CFPB Asserts Broad FCRA Preemption Over Credit Reporting
The Consumer Financial Protection Bureau ("CFPB") issued an interpretive rule reaffirming that the Fair Credit Reporting Act ("FCRA") broadly preempts state laws governing credit reporting.
In the Interpretive Rule, the CFPB announced it was formally withdrawing its 2022 interpretation, which provided that the "FCRA’s express preemption provisions have a narrow and targeted scope." The CFPB explained that this prior interpretation, which advocated a narrow view of preemption, was "manifestly wrong" and inconsistent with Congress’s intent to maintain uniform national standards. The agency noted that legislative history—particularly the 1996 and 2003 amendments—reflects Congress’s ongoing effort to strengthen preemption and promote a cohesive national credit reporting system.
The CFPB further clarified that FCRA preemption extends to all state laws governing the content or treatment of information in consumer reports, not merely those addressing specific reporting time limits. The CFPB explicitly rejected the idea that states may prohibit the inclusion of certain categories of information, such as medical debt or arrest records, reasoning that such matters are inseparable from areas already regulated under the FCRA.
The CFPB stated that its new interpretation reaffirms Congress’s goal of avoiding a patchwork of conflicting state laws. The agency emphasized that the FCRA’s plain text—using expansive language such as "[n]o requirement or prohibition" and relating "to any subject matter"—clearly demonstrates Congress’s intent to occupy the field of credit reporting regulation. The CFPB underscored that a consistent federal framework is necessary to reduce compliance burdens, enhance efficiency, and preserve the integrity of nationwide credit reporting.

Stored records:

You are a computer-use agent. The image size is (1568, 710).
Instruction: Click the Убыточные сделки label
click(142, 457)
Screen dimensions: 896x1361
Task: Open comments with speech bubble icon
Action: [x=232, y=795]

● **HOW TO COMPLETE THIS TASK**
Repeat the part of the text on FCRA preemption from "The CFPB stated" up to and including "nationwide credit reporting.", substituting "mosaic" for "patchwork".

● **EXERCISE SOLUTION**
The CFPB stated that its new interpretation reaffirms Congress’s goal of avoiding a mosaic of conflicting state laws. The agency emphasized that the FCRA’s plain text—using expansive language such as "[n]o requirement or prohibition" and relating "to any subject matter"—clearly demonstrates Congress’s intent to occupy the field of credit reporting regulation. The CFPB underscored that a consistent federal framework is necessary to reduce compliance burdens, enhance efficiency, and preserve the integrity of nationwide credit reporting.